アガリクスの生育にはピエダーテ山地の独特の気候・風土が大きく関係しています。海抜800〜1000メートルでしかも、昼間の気温が35度前後、夜になると20〜25度と熱帯特有の暑さです。しかも、雨期には激しいスコールに見舞われ平均湿度は80%になります。さらにこの地方は馬の放牧地としても知られ、この自然があって初めて世界でもここだけに見られるアガリクスが発生することになったのでしょう。

  

1990年代頃から日本でも注目を浴び、アガリクスの栽培技術が確立されてきました。現在では年間300億円という市場にまで拡張し、今では健康食品の代表的な存在にまで知られてきました。
ベータグルカンの含有量はアガリクス選びの重要なポイントです。ではベータグルカンとは一体何なのでしょうか。グルカンとはブドウ糖(Dグルコース)がたくさん繋がって出来た多糖体の一種です。多糖体は単糖類が多数結合した高分子量の炭水化物で、デンプンやセルロース、グリコーゲンなどがその代表です。アガリクス茸はこの多糖類が他のキノコよりも多く、その際立った有用性の中核がβD−グルカンといわれています。
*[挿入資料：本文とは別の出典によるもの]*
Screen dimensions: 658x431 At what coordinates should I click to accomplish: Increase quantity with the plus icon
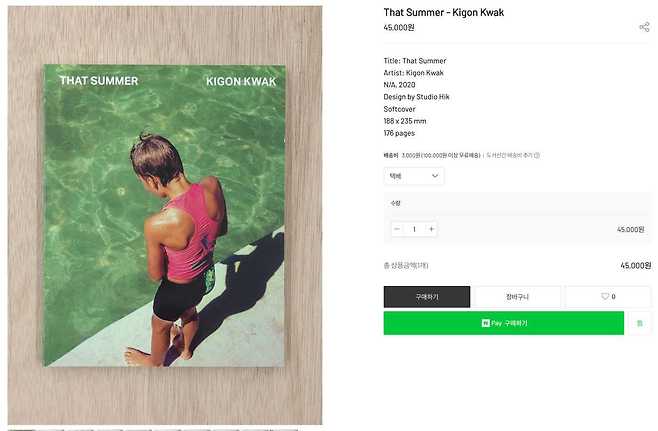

このグルカンすなわち多糖類は糖の構造によりα-型とβ-型とに分かれさらにブドウ糖の結合位置によって1-3、1-4、1-6などに細分化されます。α型グルカンの代表は、デンプンやリン、グリコーゲン、デキストリンです。

β型グルカンはいくつかの種類に分かれています。自然界にはさまざまな連鎖多糖体としても存在しています。菌類、海藻類、茸類、麦などに多く含まれています。
ちなみにアガリクス茸は、長鎖β1-,6D含有β-1,3Dグルカンです。

アガリクスの産地としては現在、 国内産、ブラジル産、中国産の3ルートがあります

原産地であるブラジルの自然路地栽培品は確かに見た目には立派に育っています。しかし、安全性や安定性(砒素、カドミウムなどの含有)を考慮すると自然路地栽培にこだわる必要性はありません。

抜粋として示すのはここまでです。